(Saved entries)
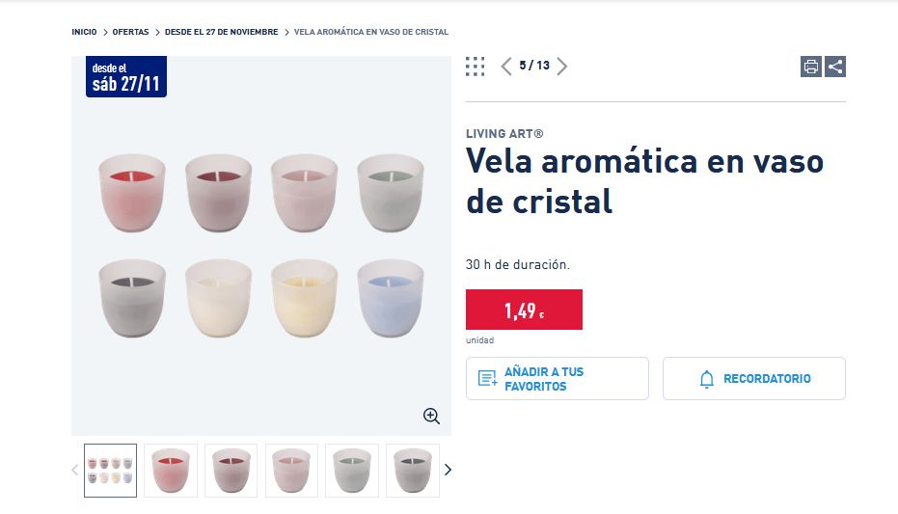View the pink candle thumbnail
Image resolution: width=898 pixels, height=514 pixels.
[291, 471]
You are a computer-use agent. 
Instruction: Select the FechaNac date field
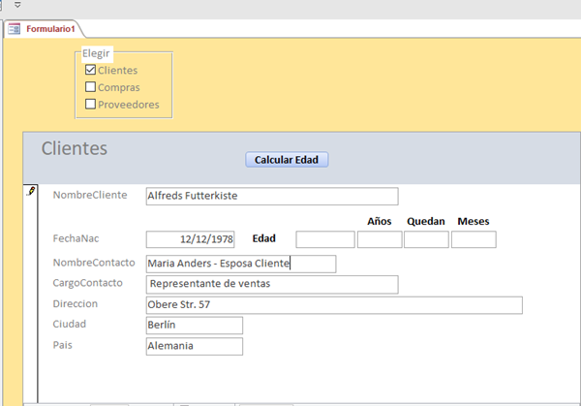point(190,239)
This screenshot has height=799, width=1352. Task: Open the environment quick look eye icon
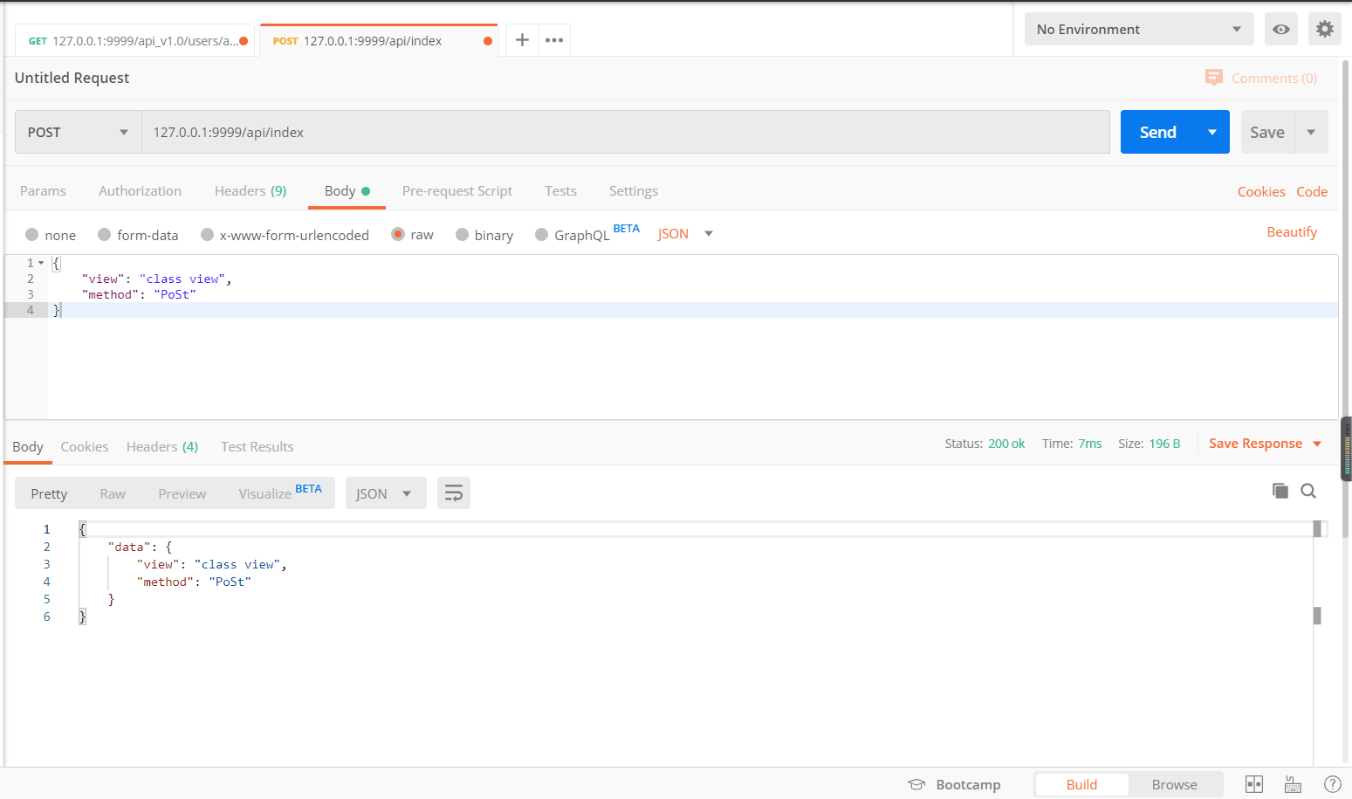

* * *

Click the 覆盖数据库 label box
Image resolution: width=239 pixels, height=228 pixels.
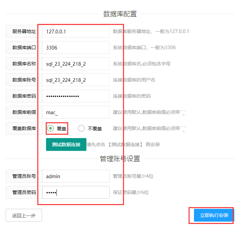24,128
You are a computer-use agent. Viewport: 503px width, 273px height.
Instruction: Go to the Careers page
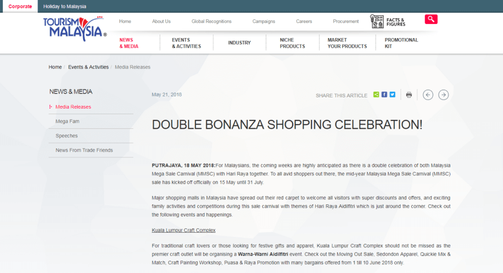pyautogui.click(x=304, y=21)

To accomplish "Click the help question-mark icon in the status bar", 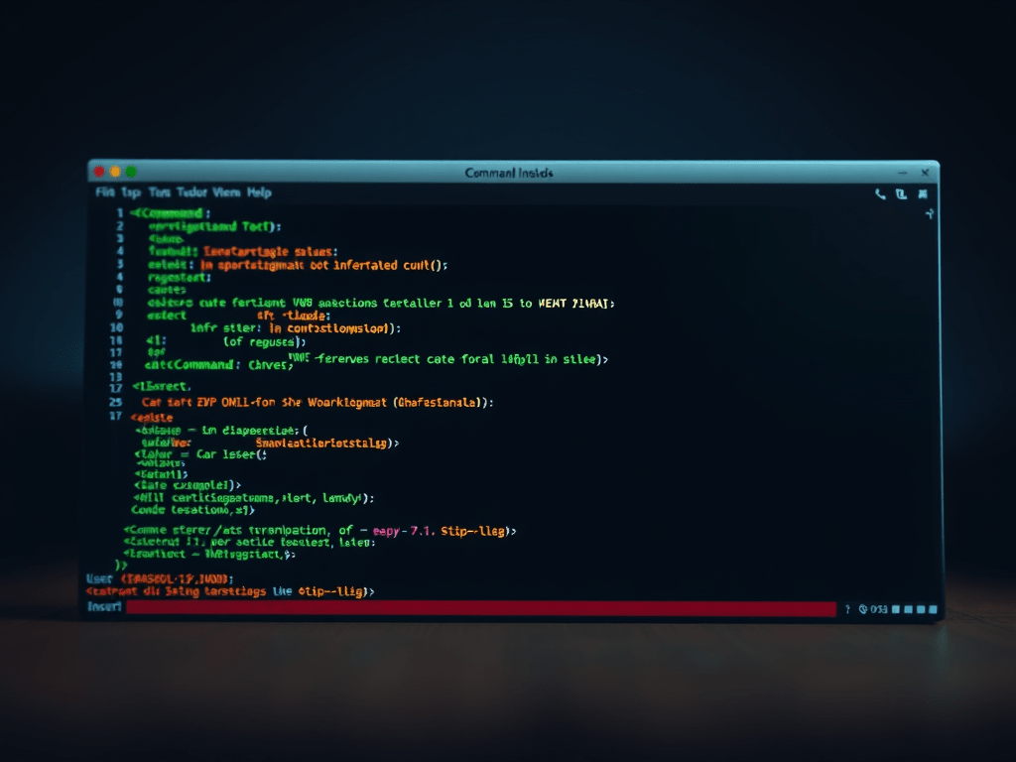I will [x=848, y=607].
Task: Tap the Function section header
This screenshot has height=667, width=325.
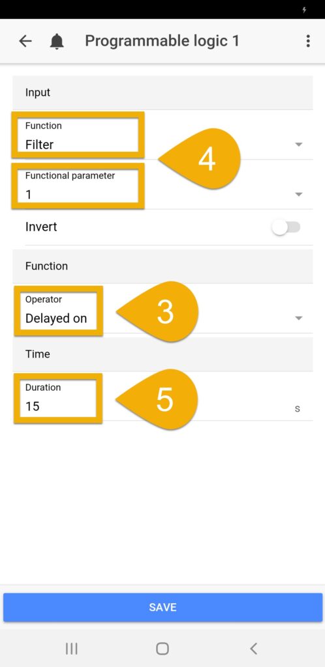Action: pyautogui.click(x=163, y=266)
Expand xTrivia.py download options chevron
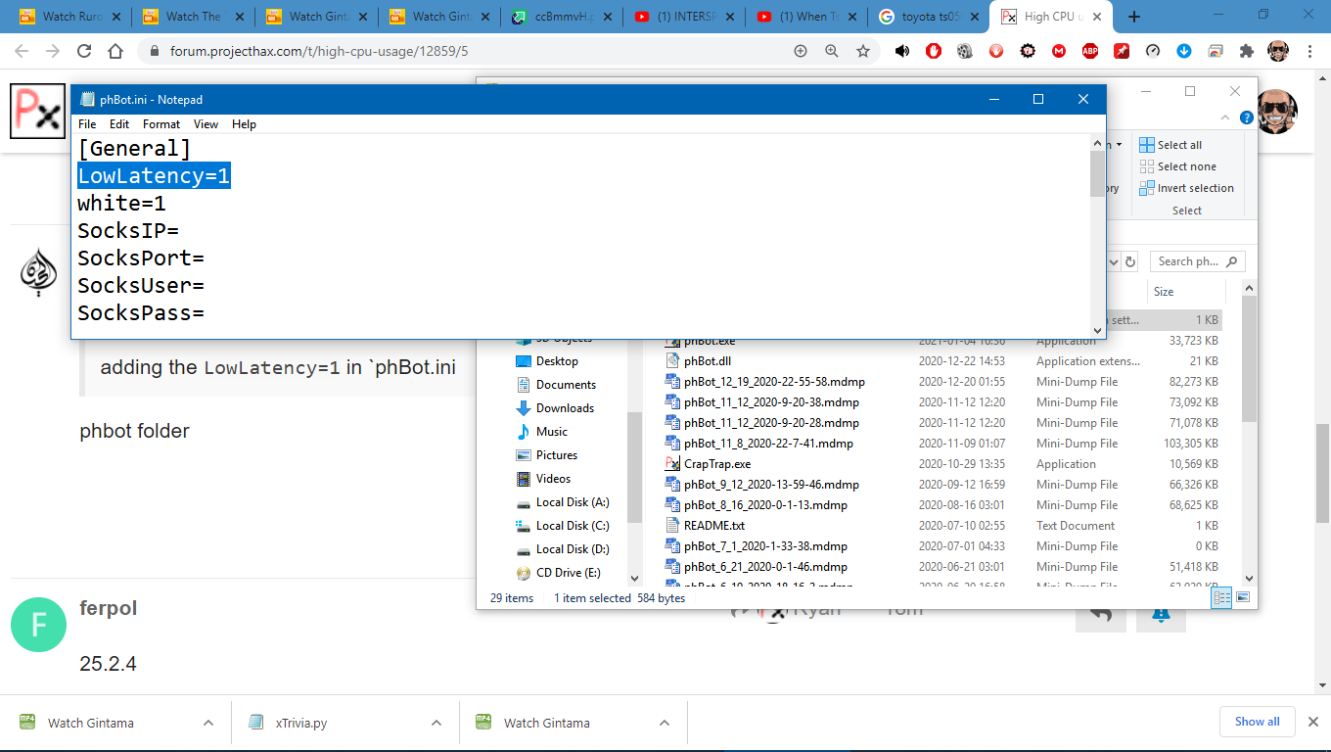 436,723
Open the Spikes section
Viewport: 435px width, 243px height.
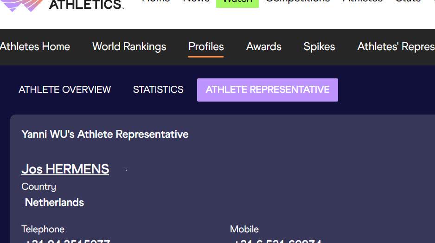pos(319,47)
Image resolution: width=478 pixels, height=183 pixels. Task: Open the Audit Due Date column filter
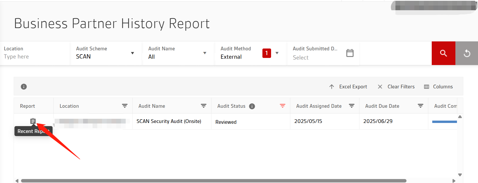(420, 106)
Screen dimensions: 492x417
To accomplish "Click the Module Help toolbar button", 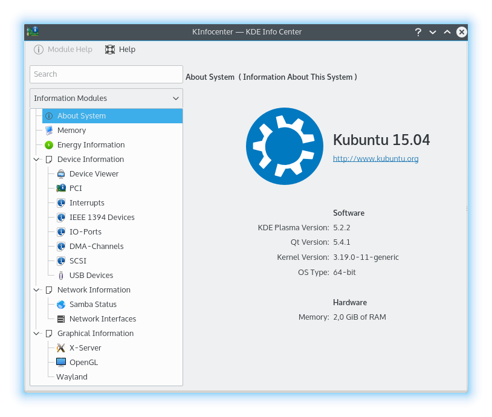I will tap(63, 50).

...

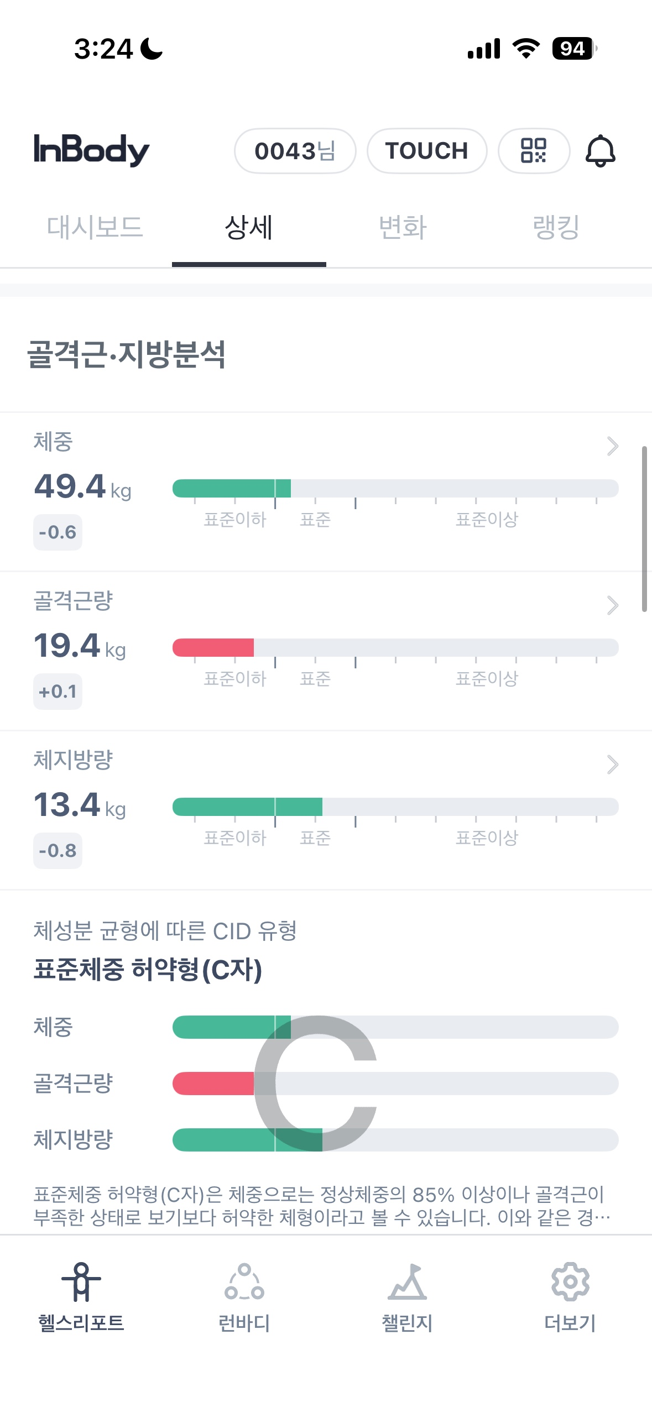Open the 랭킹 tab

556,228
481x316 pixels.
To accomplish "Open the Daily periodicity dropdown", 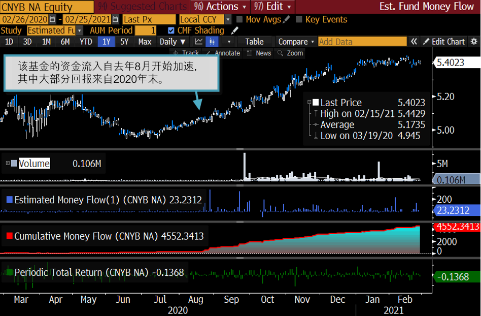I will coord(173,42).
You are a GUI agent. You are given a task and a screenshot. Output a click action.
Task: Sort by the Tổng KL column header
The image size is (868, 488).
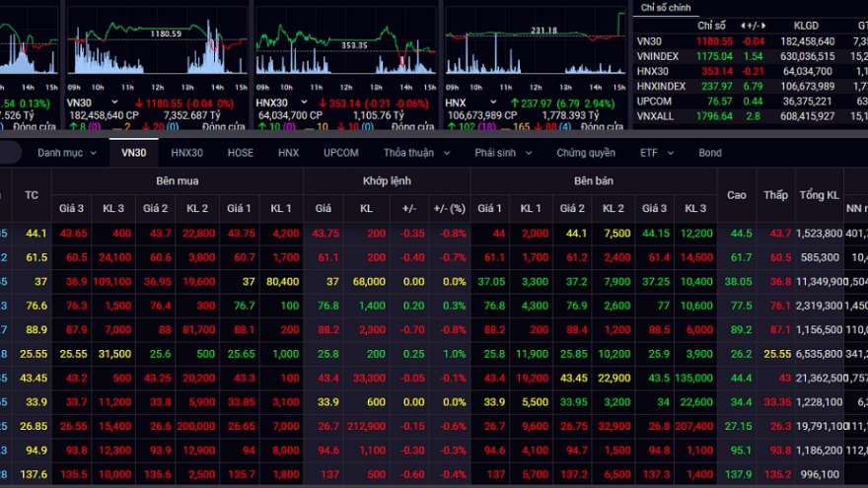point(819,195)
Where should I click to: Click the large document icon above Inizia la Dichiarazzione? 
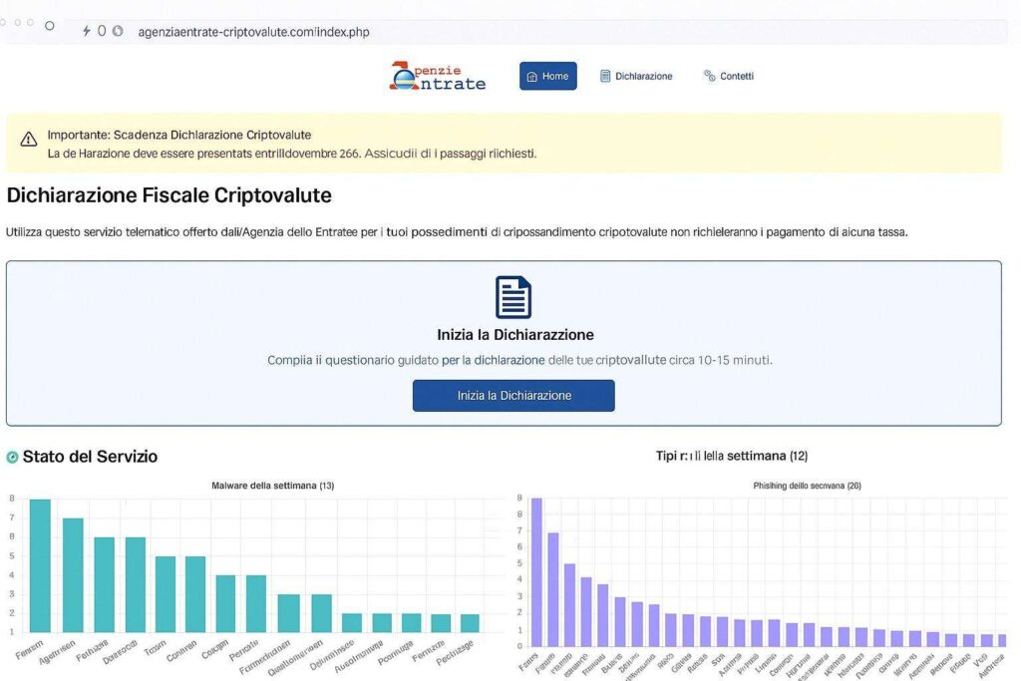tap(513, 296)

• GOAL OF THE EXERCISE
The lines you need are those with the word "computer"; list them from the entries.

• SOLUTION TO THIS TASK
You are a computer-use agent. 
You are a computer-use agent. Viewport: 503px width, 273px height.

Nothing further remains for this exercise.